------ Data extract

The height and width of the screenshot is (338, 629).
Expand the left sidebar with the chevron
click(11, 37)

------------
------ Data extract

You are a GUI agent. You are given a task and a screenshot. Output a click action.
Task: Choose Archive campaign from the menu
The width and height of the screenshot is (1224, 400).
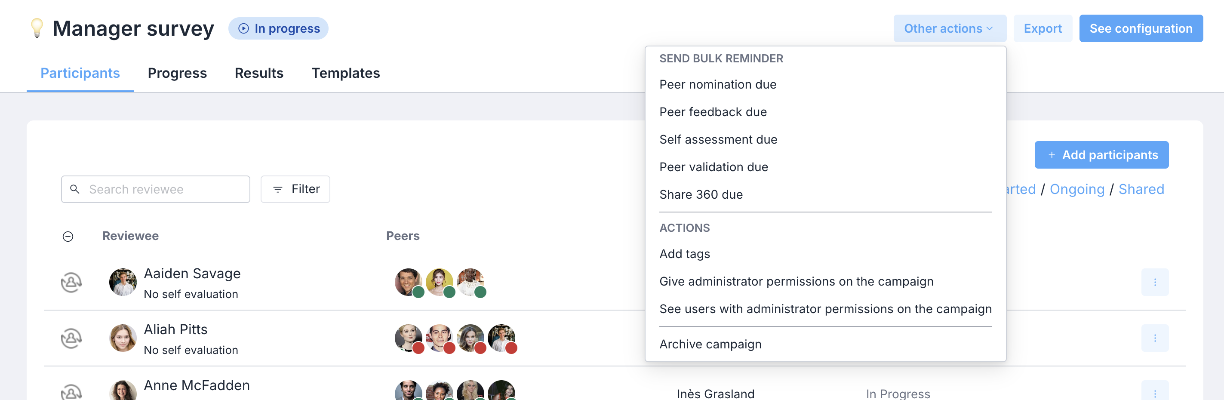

------------
------ Data extract

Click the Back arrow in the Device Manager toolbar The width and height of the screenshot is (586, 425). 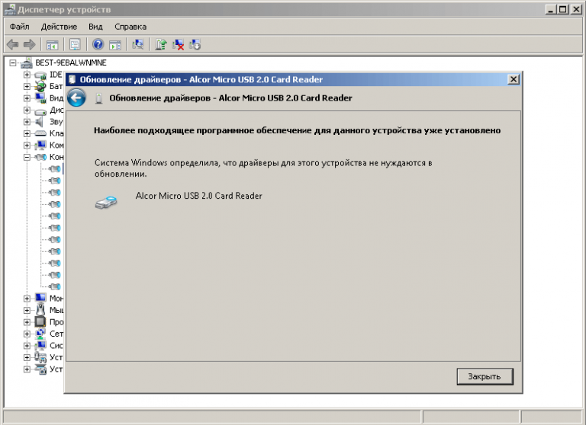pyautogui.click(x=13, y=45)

------------

What you should do: Render as a JSON list of strings, one per line and with blank lines omitted, the lines of the items beginning at the line containing "You are a GUI" and continuing through the line containing "The width and height of the screenshot is (1224, 400).".

Response to the task:
[
  "You are a GUI agent. You are given a task and a screenshot. Output a click action.",
  "Task: Choose Archive campaign from the menu",
  "The width and height of the screenshot is (1224, 400)."
]